A unique collection of original BBC and other radio actuality recordings brings to life the London of the 1920s to the 1950s. These sounds were captured at street markets, fairgrounds, skittle alleys, auction houses, hopfields and elsewhere.

Battle of Britain 1940

PRECISE DATES ARE lacking for some of the wartime BBC transcription discs, with only the month and the year printed on the label. So it is with the disc titled ‘Battle of Britain’ (BBC catalogue number 824871), for which the catalogue has defaulted to 1 August 1940, although the main Luftwaffe raids didn’t begin until the middle of the month.

In this unusual recording, what is described as a ‘typical family group’ witnesses the conflict sketched in trails and explosions across the sky. The recording location is about thirty miles south of London. The catalogue entry contains the following:

The comments and reactions of a typical family group watching an air-battle over the Kent–Sussex border. Recorded near Crowborough, Sussex. “First one I’ve seen . . . plenty of Spitfires about . . . going down in flames . . . 6 Spitfires or Hurricanes . . . that’s it blowing up down there . . . there . . . over copper beach . . . over there, millions of them . . . another one . . . German bombers” etc.
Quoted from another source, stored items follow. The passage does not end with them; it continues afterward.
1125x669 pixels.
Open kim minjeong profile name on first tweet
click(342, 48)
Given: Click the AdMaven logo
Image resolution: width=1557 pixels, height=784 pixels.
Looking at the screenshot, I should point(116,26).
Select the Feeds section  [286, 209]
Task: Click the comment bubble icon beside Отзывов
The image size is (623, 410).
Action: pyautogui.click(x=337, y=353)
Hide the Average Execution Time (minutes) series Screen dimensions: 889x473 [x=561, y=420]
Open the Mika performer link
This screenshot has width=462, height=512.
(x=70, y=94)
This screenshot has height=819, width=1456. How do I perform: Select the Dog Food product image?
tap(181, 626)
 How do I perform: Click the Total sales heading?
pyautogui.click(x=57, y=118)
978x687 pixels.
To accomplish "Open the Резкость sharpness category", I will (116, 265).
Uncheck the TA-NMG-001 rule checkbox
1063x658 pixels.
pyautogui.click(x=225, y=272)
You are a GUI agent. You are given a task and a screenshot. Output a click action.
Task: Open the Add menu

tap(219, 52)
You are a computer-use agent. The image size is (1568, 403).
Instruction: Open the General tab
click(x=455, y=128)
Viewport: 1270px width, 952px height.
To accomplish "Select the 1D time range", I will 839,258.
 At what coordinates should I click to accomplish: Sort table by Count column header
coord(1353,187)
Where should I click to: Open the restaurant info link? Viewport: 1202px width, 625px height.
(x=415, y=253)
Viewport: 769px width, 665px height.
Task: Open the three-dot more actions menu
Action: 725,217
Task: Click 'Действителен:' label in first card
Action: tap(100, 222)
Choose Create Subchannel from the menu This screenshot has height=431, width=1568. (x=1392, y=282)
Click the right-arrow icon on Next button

Drone of planes, increasing and decreasing, throughout; some gunfire, a dog barks once or twice.

To modern-day ears the spectators sound at times oddly detached, as if they were watching the progress of a sporting event. In the BBC Archives there are several interviews with RAF pilots recorded at the time, but this is one of the few surviving field recordings of the Battle of Britain itself.